Although there is not a centrally defined method or process that determines how a forwarding table or frame relay works, the typical model found throughout industry is that a frame relay switch will have one statically defined forwarding table per interface. Once a frame along with a DLCI (data link connection identifier) is received on a given interface, the table that is associated with the interface will provide the outgoing interface. This also provides the new DLCI to insert into the frame address field in the table.
How Do ATM Forwarding Tables Work?
An ATM switch contains a link-level forwarding table similar to the model used in a frame relay table. Instead of using DLCI; however, the interface includes forwarding tables which include the virtual path identifier, the outgoing interface, and the virtual circuit identifier. The table can either be distributed by the PNNI (private network to network interface) protocol or statically defined. When the table is created by PNNI, the ATM switches that are located on the edge of the network or the cloud and will map the end-to-end identifiers in the network to identify the next hop VCI or VPI.
What is Multiprotocol Label Switching (MPLS)?
Multiprotocol Label Switching (MPLS) has a number of aspects that are similar to ATM. MPSL uses LER (label edge routers) that are located on the boundaries of the MPSL cloud map located between a link local label and the end-to-end identifier (which can be an IP address). At every hop in MPLS, a forwarding table is used to tell the LSR which outgoing interface should receive the packet. It also determines what label to apply when forwarding the packet to that interface.
What are the Applications of Forwarding Tables at the Network Layer?

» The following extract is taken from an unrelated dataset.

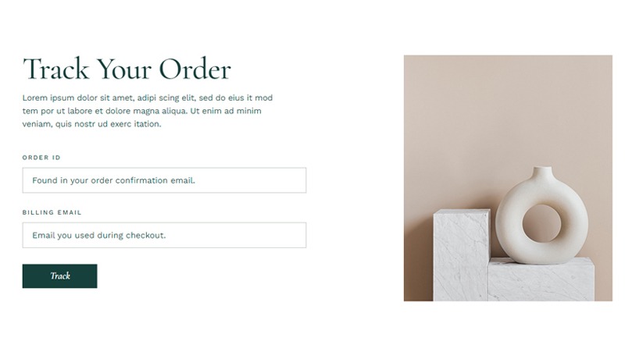Image resolution: width=625 pixels, height=359 pixels.
Task: Click the lower marble block under vase
Action: click(540, 281)
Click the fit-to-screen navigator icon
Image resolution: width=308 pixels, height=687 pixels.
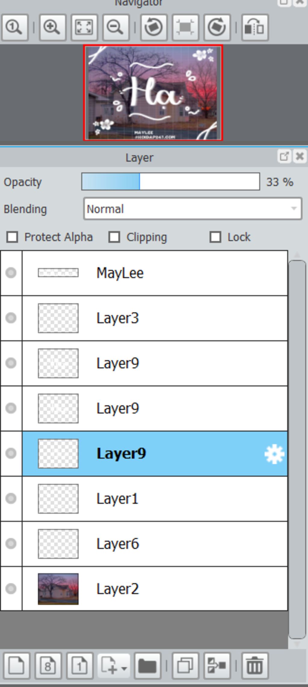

Unlike network routing tables, a forwarding table or FIB is optimized to quickly lookup a destination address for information. Earlier versions of forwarding tables would cache a subset of the total number of routers that were most frequently used for forwarding data packets. Although this methodology worked for Enterprise-level routing, when employed for access to the entire Internet, significant performance hits resulted from having to constantly refresh the relatively small cache. As a result, forwarding table implementations started to shift methodology to ensuring a FIB had a corresponding RIB which would be optimized and updated with a full set of routes that the network router had learned. Additional improvements made to FIBs include faster hardware lookup capabilities and TCAM (ternary content addressable memory). Due to the high cost of TCAM; however, this technology is normally found on edge routers.
How Do Forwarding Tables Help Defend against Denial of Service Attacks?

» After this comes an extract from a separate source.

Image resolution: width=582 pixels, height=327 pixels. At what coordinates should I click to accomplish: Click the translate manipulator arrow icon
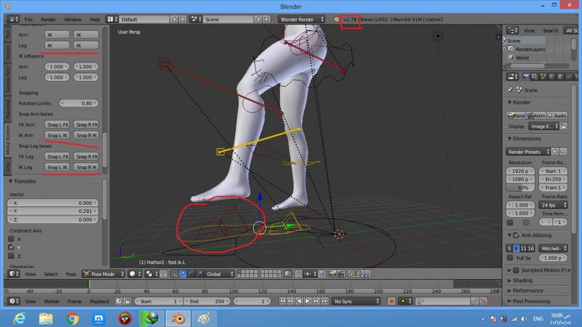[x=182, y=274]
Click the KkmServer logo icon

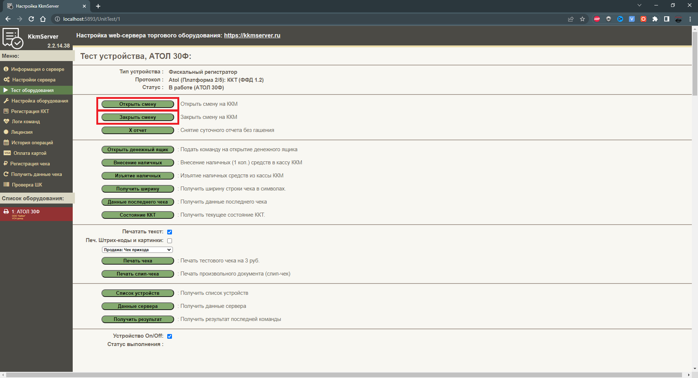click(13, 39)
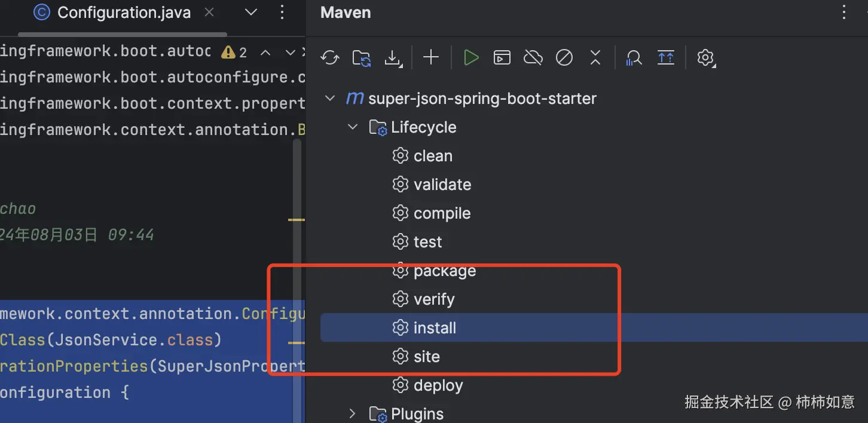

Over time, using a forwarding table (or FIB) to help filter inbound data packets has become an Internet “best practice” to help defend against Denial of Service (DoS) attacks on a network. In the most basic form, ingress filtering will use an access list to determine who to drop packets from and mitigate the damage that a DoS attack will achieve. If the network has a larger number of adjacent network, then the use of the access list method can quickly become performance impacting on the router. Other implementations will have the address lookup the source address in the FIB. IF there is not saved route to the source address of the information, the algorithm assumes the packet is from a spoofed or false source address and is discarded as possibly being part of a DoS attack.
How Forwarding Tables are Used for Quality of Service Assurance?

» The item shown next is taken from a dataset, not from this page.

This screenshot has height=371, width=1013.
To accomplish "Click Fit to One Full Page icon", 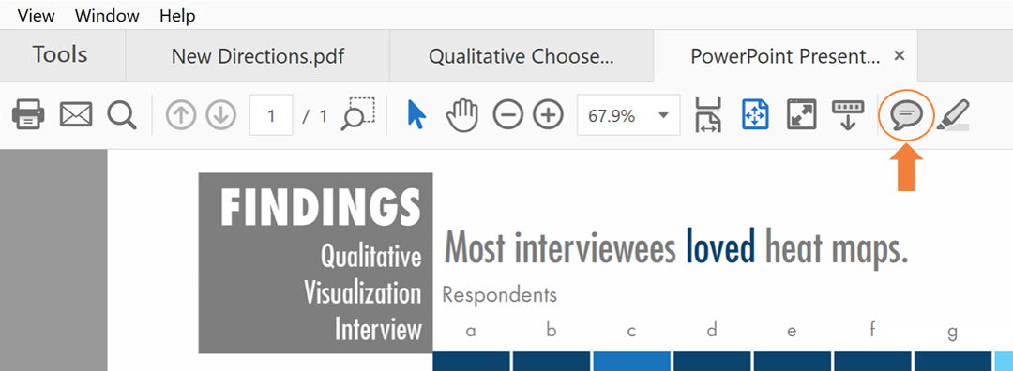I will coord(756,115).
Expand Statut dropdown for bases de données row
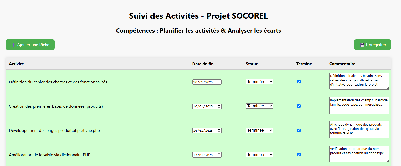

FIB tables can be used in a number of network management schemes to help ensure a higher quality of service for certain data packets on the network. This differentiation can be based on a field int eh data packet that indicates the routing priority of the packet in addition to how long the packet desires to remain “alive” in the event of network congestion. When routers support this type of service, they are typically required to send the data packet to the network interface which “best” matches the service requirements of the data normally called DSCP (differentiated service code points). Although this act slightly increases the overall computing power required to process the packet, the act is not considered significantly impacting on network resources.